Ho letto qualche decina di commenti social al vetriolo sul Jova beach party e sulla musica che questo sempiterno ragazzo riesce sapientemente a rifilare (e a far canticchiare) a milioni di adolescenti e non. Ne sono ammirato e ancora non so se è l’arte del primo o la possibile scempiaggine dei secondi a creare questo per me misterioso fenomeno musicale e sociale.

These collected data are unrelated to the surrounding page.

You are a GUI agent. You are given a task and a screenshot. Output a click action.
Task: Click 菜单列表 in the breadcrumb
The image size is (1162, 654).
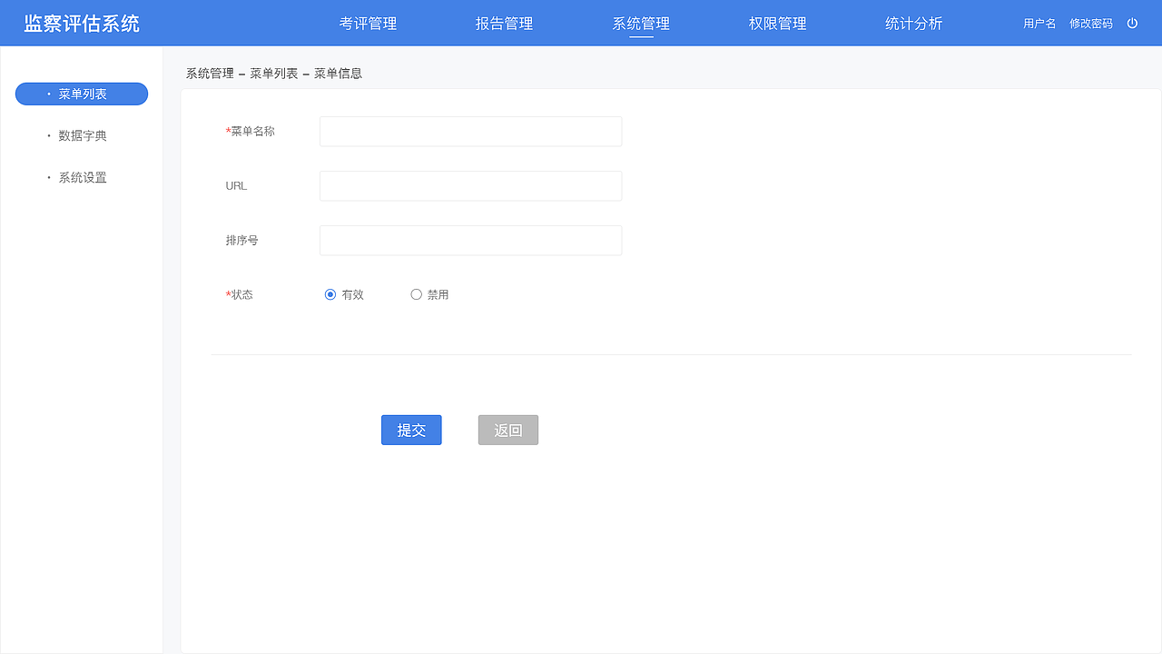274,73
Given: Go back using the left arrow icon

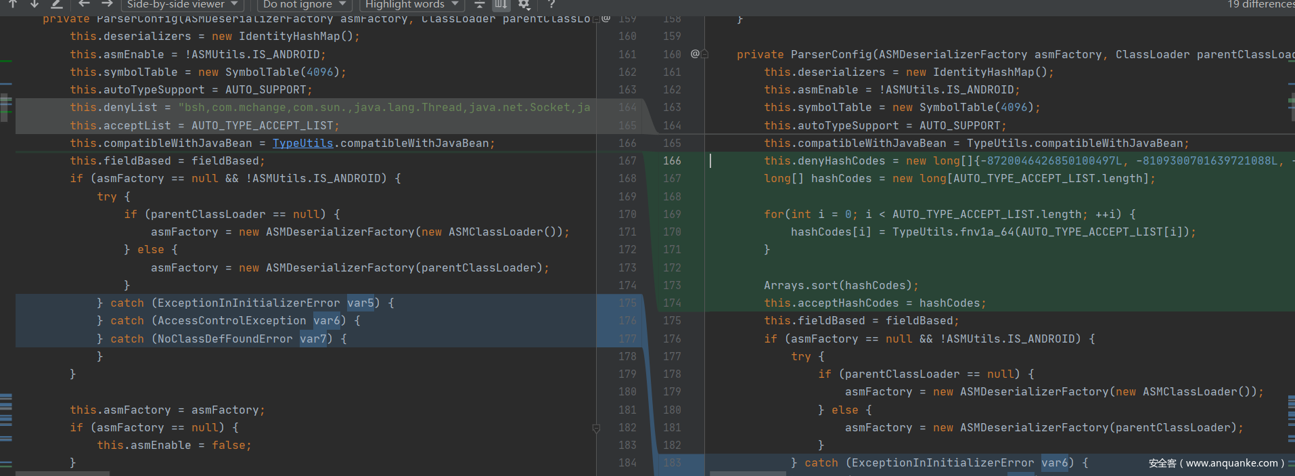Looking at the screenshot, I should point(85,4).
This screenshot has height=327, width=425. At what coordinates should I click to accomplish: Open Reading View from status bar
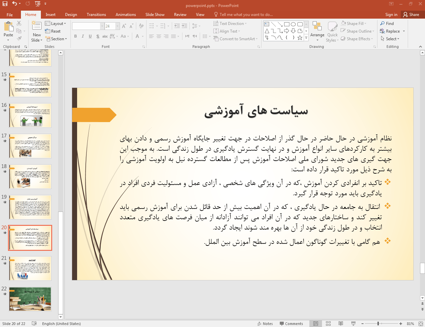tap(341, 324)
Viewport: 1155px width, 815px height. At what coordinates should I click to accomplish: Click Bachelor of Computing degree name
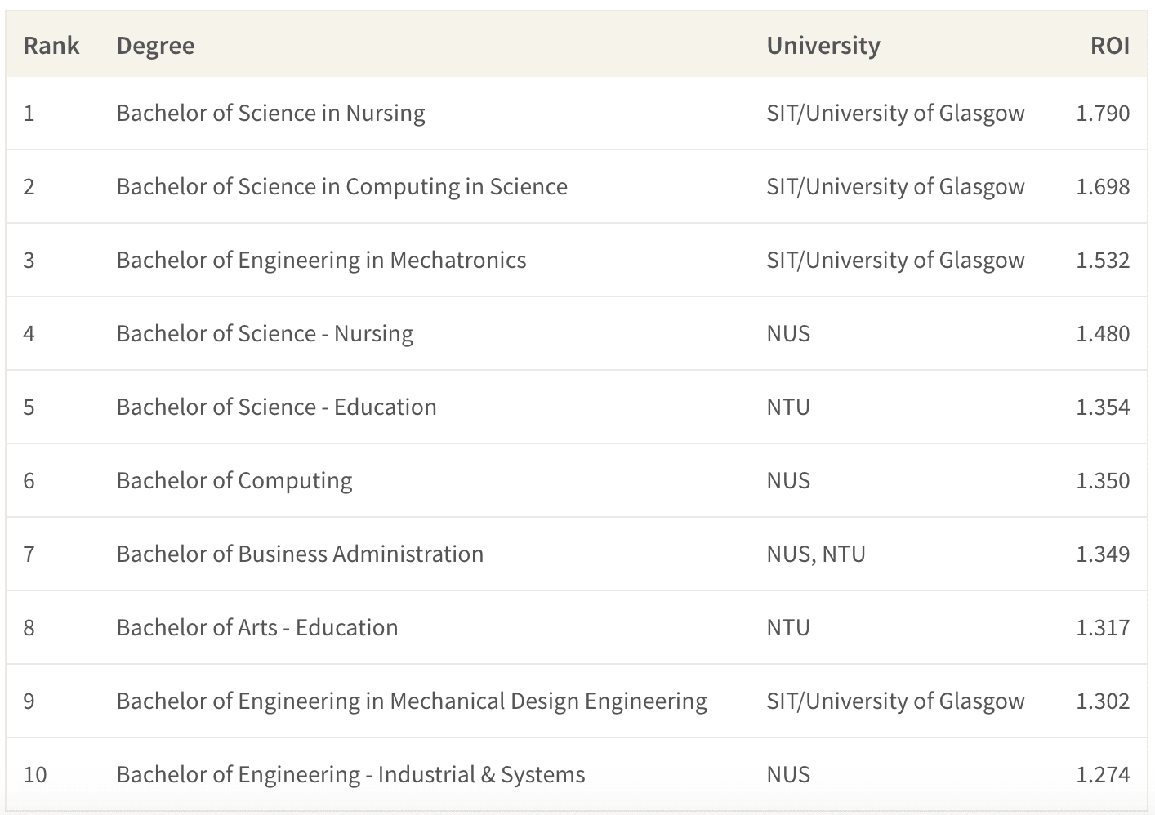(234, 481)
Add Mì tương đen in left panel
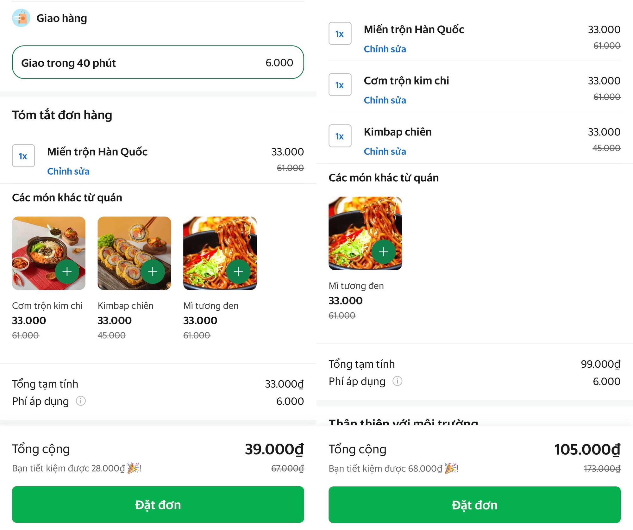 [x=238, y=271]
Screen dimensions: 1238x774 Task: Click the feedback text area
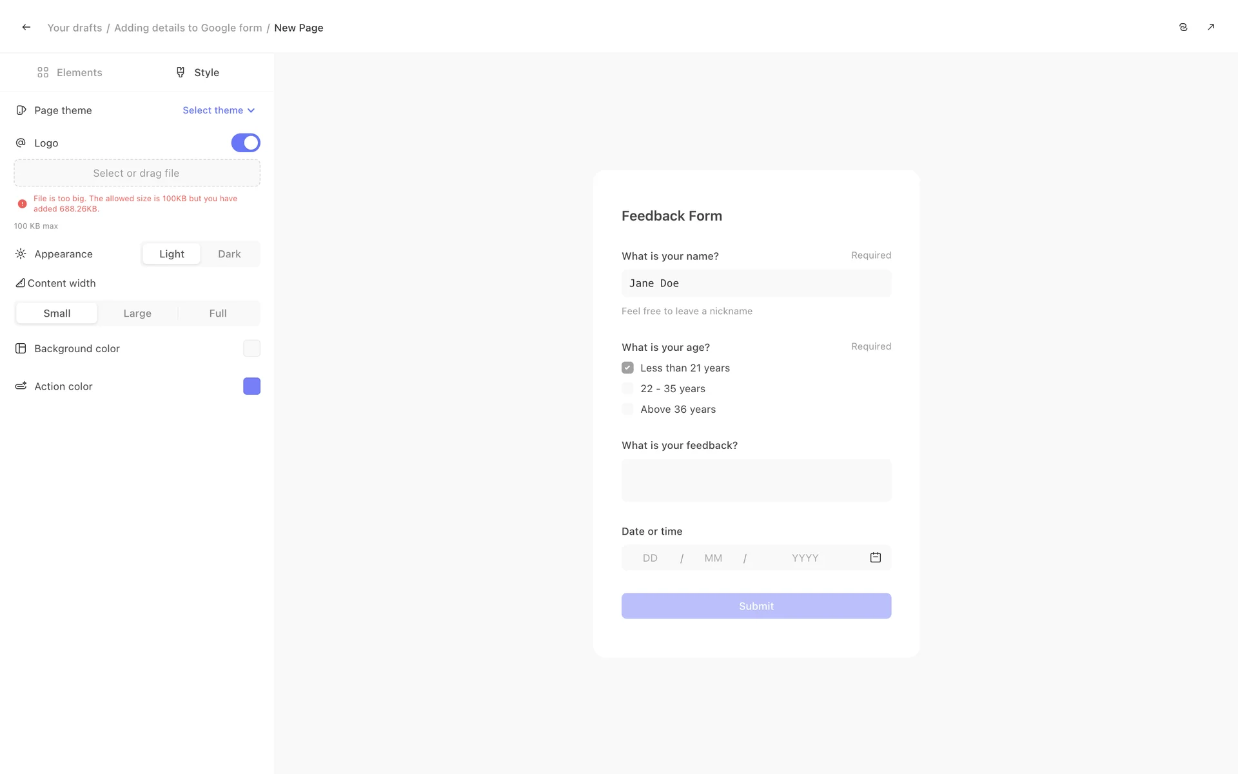pyautogui.click(x=756, y=480)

Non sono un critico, non so se la sua è musica bella o meno, a me non piace ma non mi stupisco di tanto contemporaneo successo di massa. Dalle foto e qualche pezzo di video mi pare che nei suoi concerti si vesta ora da pirata, con una simbolica buttata lì a sproposito, e poi indumenti di ricercata trascuratezza, vagamente esotici, e berrettini canottiere mutandoni abiti tatuaggi bracciali anelli collane e altro di cui non percepisco altro che una melassa sconclusionata, un parapiglia di mise e posa anticonformista e fricchettona di cui ammetto di comprendere poco.

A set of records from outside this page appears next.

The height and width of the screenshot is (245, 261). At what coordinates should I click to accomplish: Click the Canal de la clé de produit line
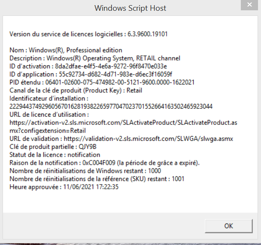point(76,91)
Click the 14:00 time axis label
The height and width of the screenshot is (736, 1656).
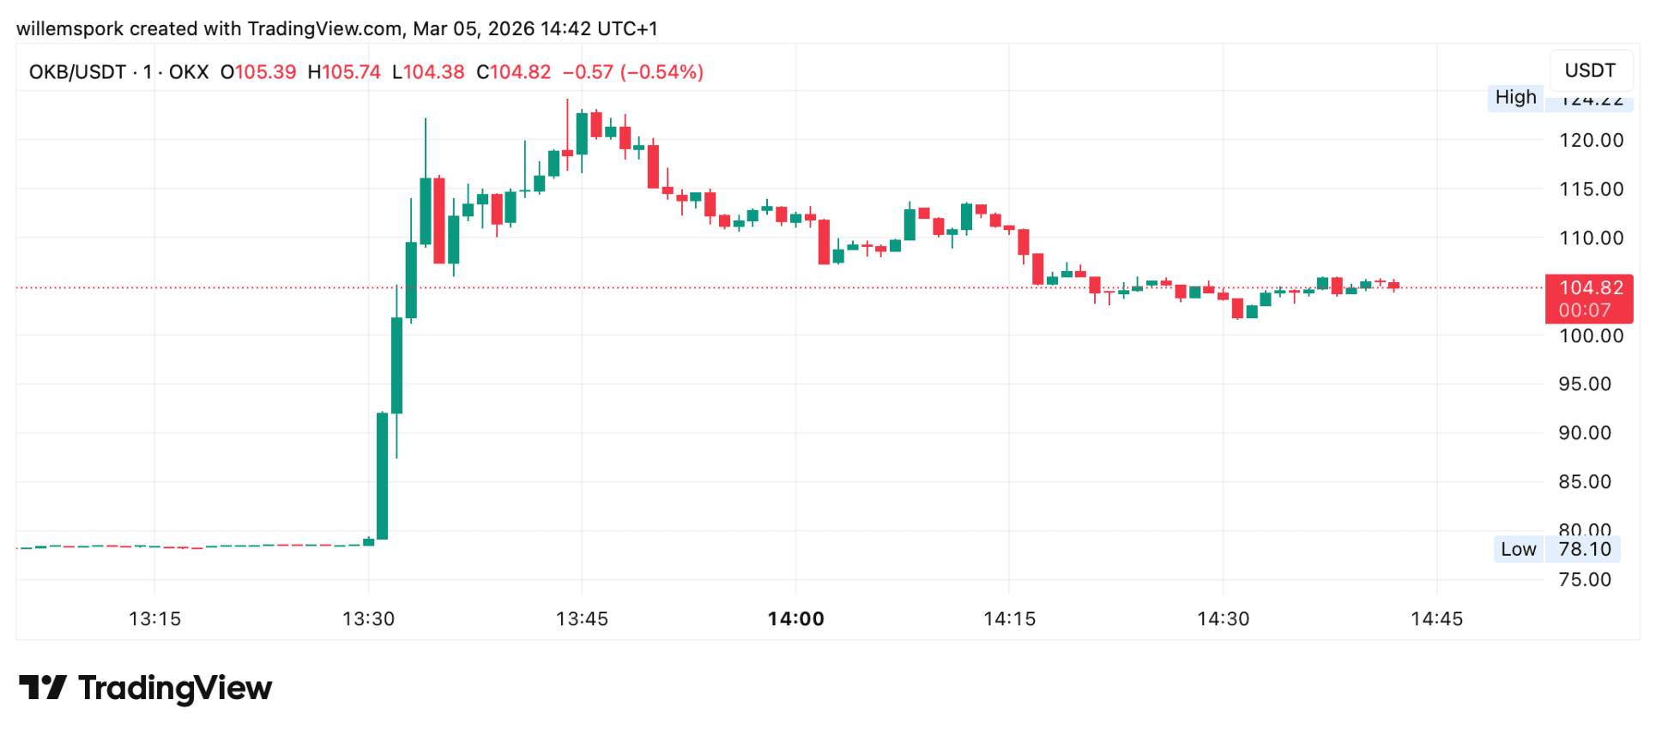pyautogui.click(x=795, y=618)
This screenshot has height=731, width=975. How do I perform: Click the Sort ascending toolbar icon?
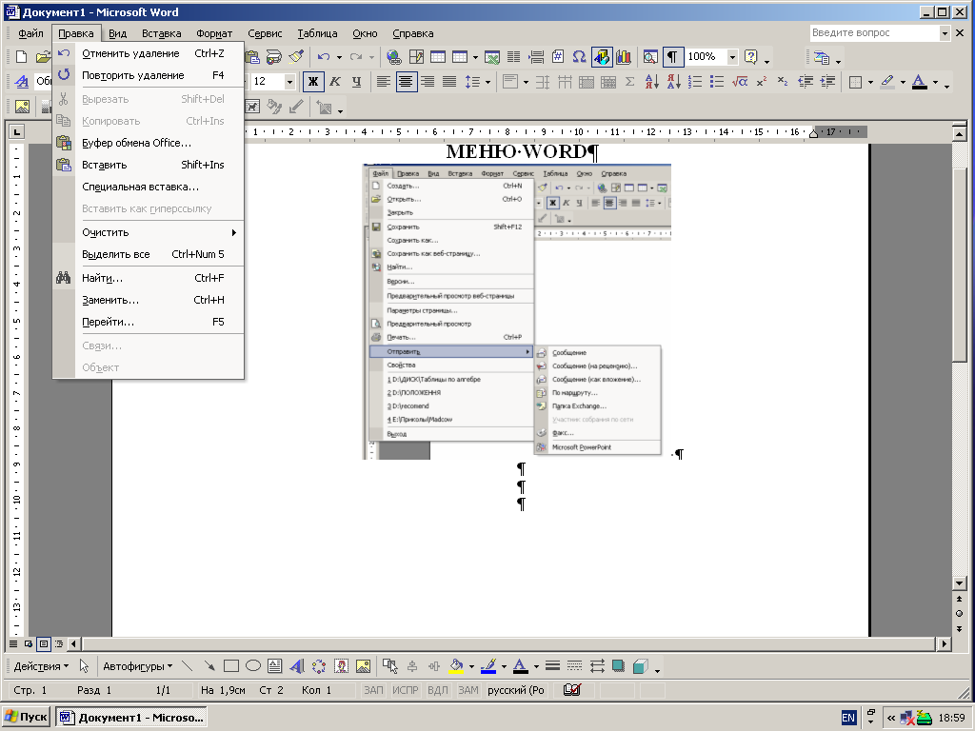(652, 82)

Però le ragioni degli ambientalisti sono sacrosante e non capisco perché il Jova voglia fare il casino che tanto adora fare sulle spiagge nazionali e perché obietti insultando a ciò che è evidente. Nessuno gli ha infatti chiesto di renderci “migliori” (sic) le spiagge del nostro mare e Cristina Coto ha cercato di spiegarglielo anche con qualche puntuale riferimento al business che ci sta dietro. Ma come molti di coloro che in Jovanotti non vedono nulla di più che un ragazzo molto sveglio e con uno spiccato senso per gli affari non ci avrei pensato più, sennonché non ti vedo per caso una sua dichiarazione del 2015 all’Università di Firenze di cui non sapevo.

Ad un certo punto il nostro, e con sorprendente sincerità di cui bisogna dargli atto, se ne esce con queste parole: “Mi è successa una cosa l’altr’anno: sono stato invitato a un summit segr… ehm, privato, molto esclusivo ed organizzato da un’azienda molto importante di Internet”. Oddio, di che si tratta? Ma di The Camp, summit organizzato dai fondatori di Google, Larry Page e Sergey Brin, che si svolge a cadenza annuale e nel 2014 e nel 2015 si è tenuto in Sicilia (Agrigento, Sciacca e Selinunte).

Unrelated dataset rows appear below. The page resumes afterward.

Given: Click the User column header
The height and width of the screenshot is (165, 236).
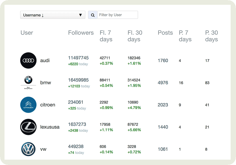Looking at the screenshot, I should (x=27, y=33).
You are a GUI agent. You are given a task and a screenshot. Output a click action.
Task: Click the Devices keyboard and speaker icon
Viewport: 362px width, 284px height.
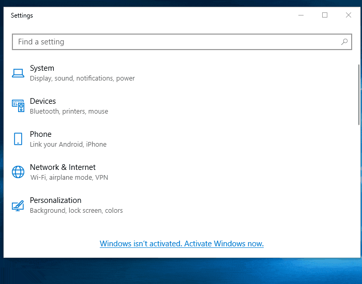18,106
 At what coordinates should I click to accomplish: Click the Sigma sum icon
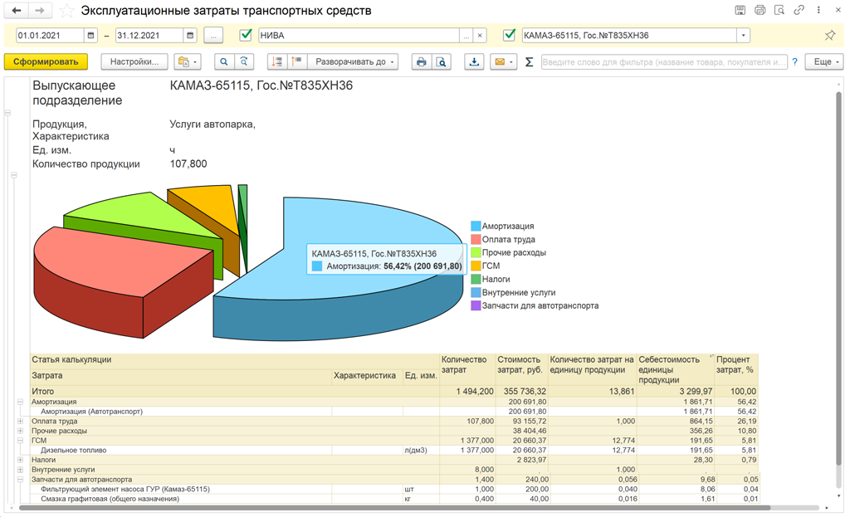pos(529,62)
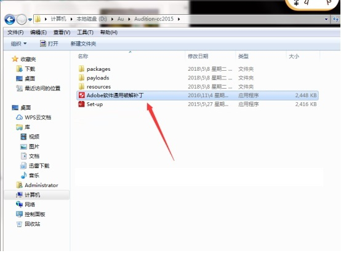The height and width of the screenshot is (261, 341).
Task: Open the recent locations dropdown arrow
Action: (30, 20)

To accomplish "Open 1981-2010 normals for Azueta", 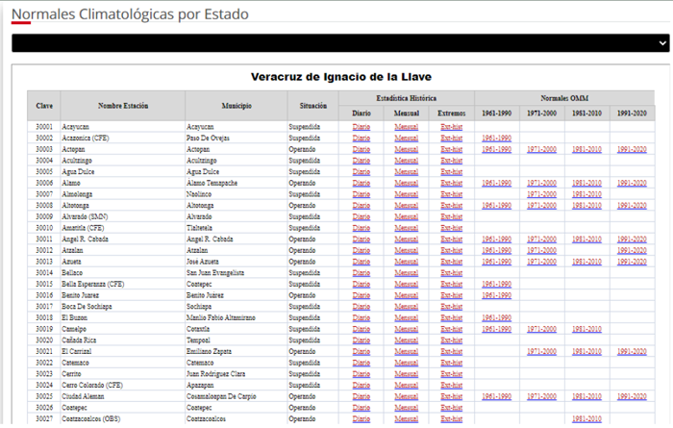I will click(586, 262).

Jovanotti ricorda che “erano state invitate le 80 persone più importanti del pianeta per quanto riguarda il futuro”. Un “evento off the records”, ovvero a porte chiuse e blindatissimo: “La cosa interessante di questo incontro è che c’erano premi Nobel, Ceo, amministratori delegati di case farmaceutiche, tecnologiche, femministe, ma non c’era un politico. C’era il capo della banca mondiale”. Perché non ci sono i politici?, chiede ai presenti un sorpreso Jovanotti. Ma semplice, dai Jova, che lo chiedi a fare?!: “Perché non servono. Le cose non si decidono più a livello politico”. E gli spiegano che “la politica amministra questa situazione, ma le decisioni non le prende più la politica”. Ovvio, no?

A 7 anni da quelle dichiarazioni, che non sia la politica a decidere ma, zitta e buona, ad amministrare soltanto qualche sospetto lo avevo. Però vorrei modestamente cercare di suggerire una possibile e sintetica ragione per cui il Jova, che si definisce “personaggio della cultura popolare avanzata” in Italia, si ritrova nel 2015 a dialogare e brindare con le 80 “persone più importanti del pianeta” tra cui, suppongo, un bel po’ di tecnocrati.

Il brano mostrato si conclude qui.